Percebendo sua nova condição, Ruben procura ajuda médica, por meio da qual é informado de que perdeu quase totalmente sua audição e que, apesar de haver uma cirurgia para reverter seu quadro, tal procedimento não lhe devolveria sua audição como ele conhecia antes, além de ser muito caro. Ao contar para Lou, o casal discute sobre o que fazer a seguir e vai para uma espécie de centro de acolhimento para pessoas com deficiência auditiva. Entretanto, ao chegar lá, descobrem que uma das prerrogativas para participar do centro é que Ruben fique lá sozinho. Assim, Lou vai embora e Ruben, contrariado mas acalmado pela promessa de que sua namorada esperaria que ele “passasse por essa fase”, fica no centro.

É nesse local que boa parte da narrativa se desenvolve, mostrando todo o processo de aceitação do personagem com sua nova condição. Como mencionado anteriormente, a delicadeza do filme está na forma como a experiência do personagem é passada ao espectador: por meio do som, agora mostrando como Ruben lida com sua nova realidade. Ele aprende linguagem de sinais, aprende a conviver com outras pessoas com a mesma característica que a dele e acaba encontrando um momento de felicidade em meio ao caos que está vivenciando.

Entretanto, ele continua com o objetivo de retomar sua audição, de forma a assim conseguir cumprir a promessa feita a namorada e voltar a encontrá-la. Após certo tempo no centro de acolhimento, Ruben consegue juntar dinheiro para realizar o procedimento que supostamente lhe devolveria a audição, decisão que toma sem comentar com seus colegas do centro. 

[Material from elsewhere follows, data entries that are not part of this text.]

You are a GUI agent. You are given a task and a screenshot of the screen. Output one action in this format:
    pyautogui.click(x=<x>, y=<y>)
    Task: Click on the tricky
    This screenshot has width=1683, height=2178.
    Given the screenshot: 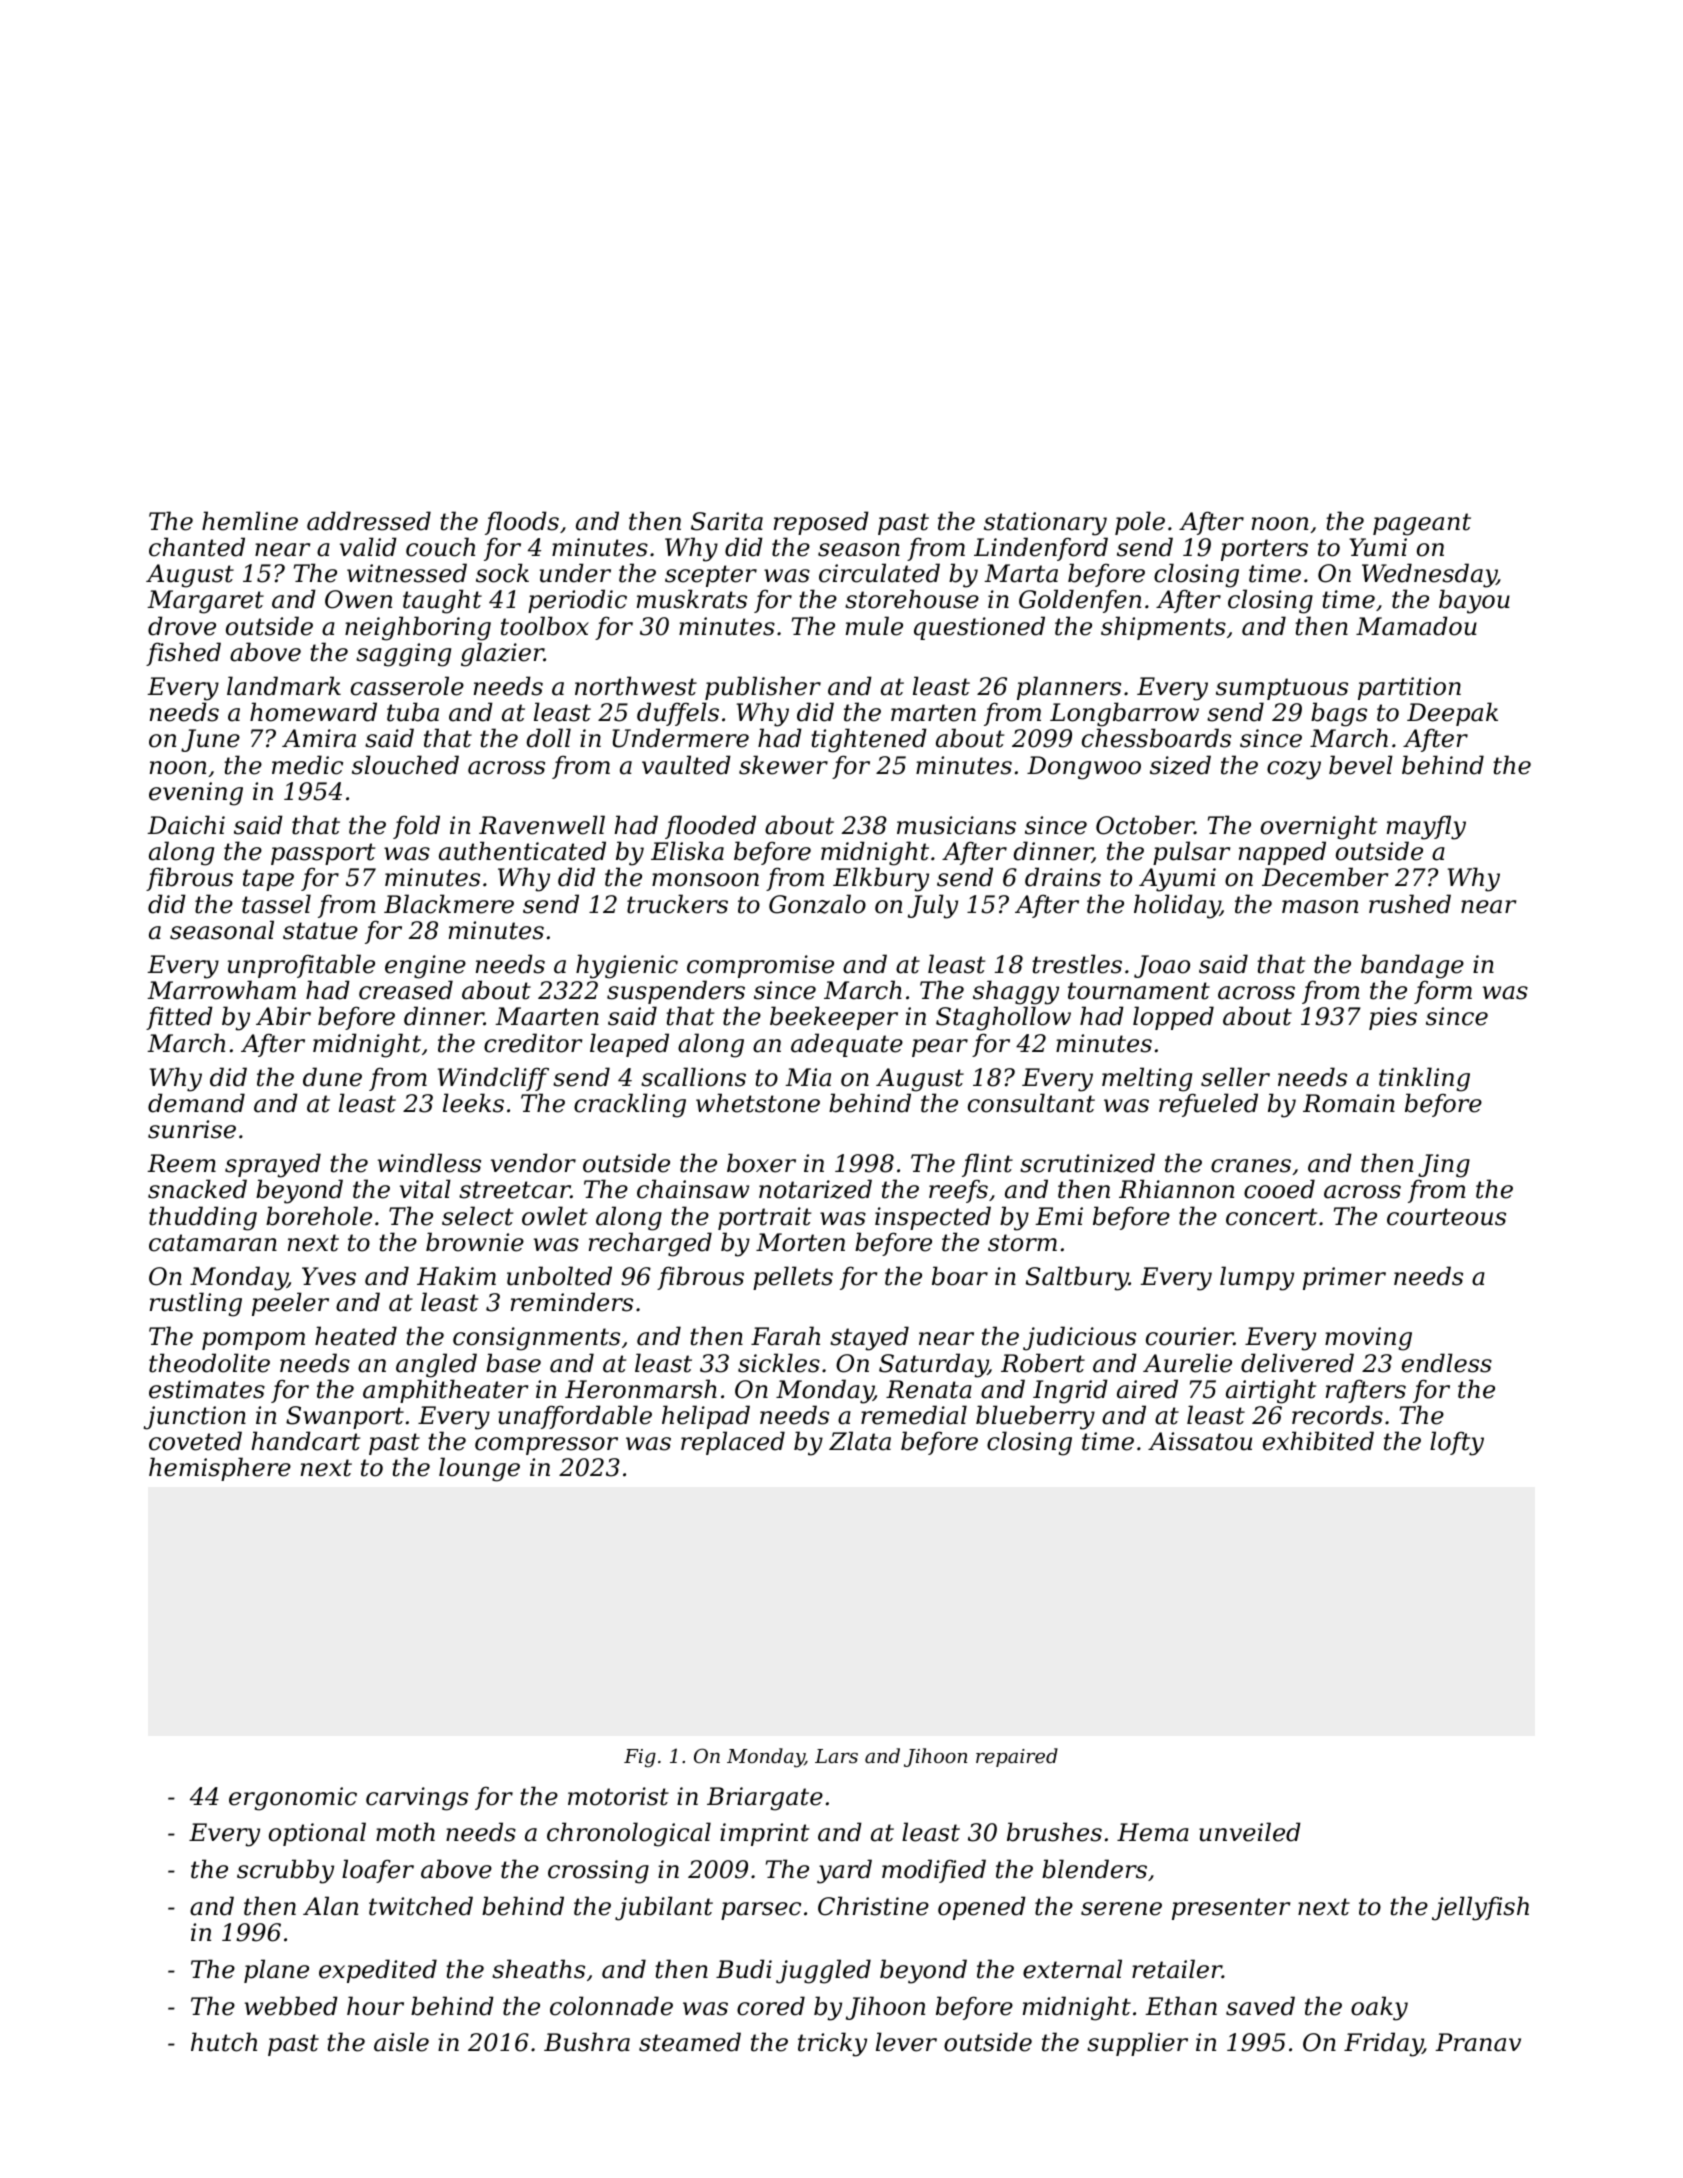 What is the action you would take?
    pyautogui.click(x=832, y=2044)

Depois que os implantes foram instalados, Ruben percebe que, apesar de efetivamente conseguir ouvir de novo, sua audição não era como antes, como o primeiro médico tinha lhe dito. A perspectiva do personagem que é passada para os espectadores por meio do som agora se dá em um som estridente e inquietante, mostrando, assim, o conflito que o personagem sofre: retornar para uma vida sem som e aceitar sua nova realidade, abandonando sua paixão pela bateria, ou conviver com os sons deturpados gerados pelos implantes, que lhe permitem viver apenas parcialmente sua realidade anterior. 

Não bastasse, Ruben, após se reencontrar com Lou, percebe que, apesar de ele ter cumprido com sua parte na promessa, ela não cumpriu, já que ela não o aceita em sua nova condição, com ou sem implante, dando um gostinho para os espectadores sobre o preconceito vivido pelas pessoas com deficiência auditiva.  

“O som do silêncio” aborda um assunto de extrema importância com uma delicadeza que eu, como espectadora, encontrei poucas vezes em longas metragens, sendo assim, um grande concorrente ao prêmio de melhor filme. O ator, Riz Ahmed, também entrega uma atuação impecável, conseguindo transmitir, muitas vezes em silêncio, tudo o que o personagem está vivenciando.

Apesar de não ser meu lugar de fala, como pessoa sem deficiência, acredito que o filme aborde a temática com respeito e de forma a passar para os espectadores um pouco da experiência que muitas pessoas têm como realidade, a qual diversas vezes é alvo de preconceito. “O som do silêncio”, com certeza, é um dos meus preferidos dos filmes indicados ao Oscar e, sem dúvida,  merece todas as indicações que recebeu. Aos que ainda não assistiram, recomendo fortemente que assistam!